Data extract:
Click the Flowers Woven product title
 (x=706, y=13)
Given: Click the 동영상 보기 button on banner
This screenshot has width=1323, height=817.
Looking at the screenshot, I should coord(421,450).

Aim of the exercise:
Reproduce each line of the data without any change.

Finished exercise:
Click the Flowers Woven product title
 (x=706, y=13)
Given: Click the 동영상 보기 button on banner
This screenshot has width=1323, height=817.
Looking at the screenshot, I should coord(421,450).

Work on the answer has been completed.